Dataset records:
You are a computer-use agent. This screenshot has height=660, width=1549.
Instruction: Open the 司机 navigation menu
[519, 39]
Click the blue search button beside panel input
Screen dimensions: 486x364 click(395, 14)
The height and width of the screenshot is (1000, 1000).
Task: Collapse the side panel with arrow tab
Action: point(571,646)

* * *

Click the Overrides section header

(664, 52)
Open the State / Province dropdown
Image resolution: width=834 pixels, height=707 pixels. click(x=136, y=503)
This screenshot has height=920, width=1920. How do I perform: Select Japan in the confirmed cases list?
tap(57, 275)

Task requirements: Gather each line from the rows above that contains the string "screenshot", where case counts. Copy those lines unchanged.

Solution to this problem:
You are a computer-use agent. This screenshot has height=660, width=1549.
The height and width of the screenshot is (1000, 1000).
This screenshot has height=920, width=1920. How do I perform: Select Japan in the confirmed cases list?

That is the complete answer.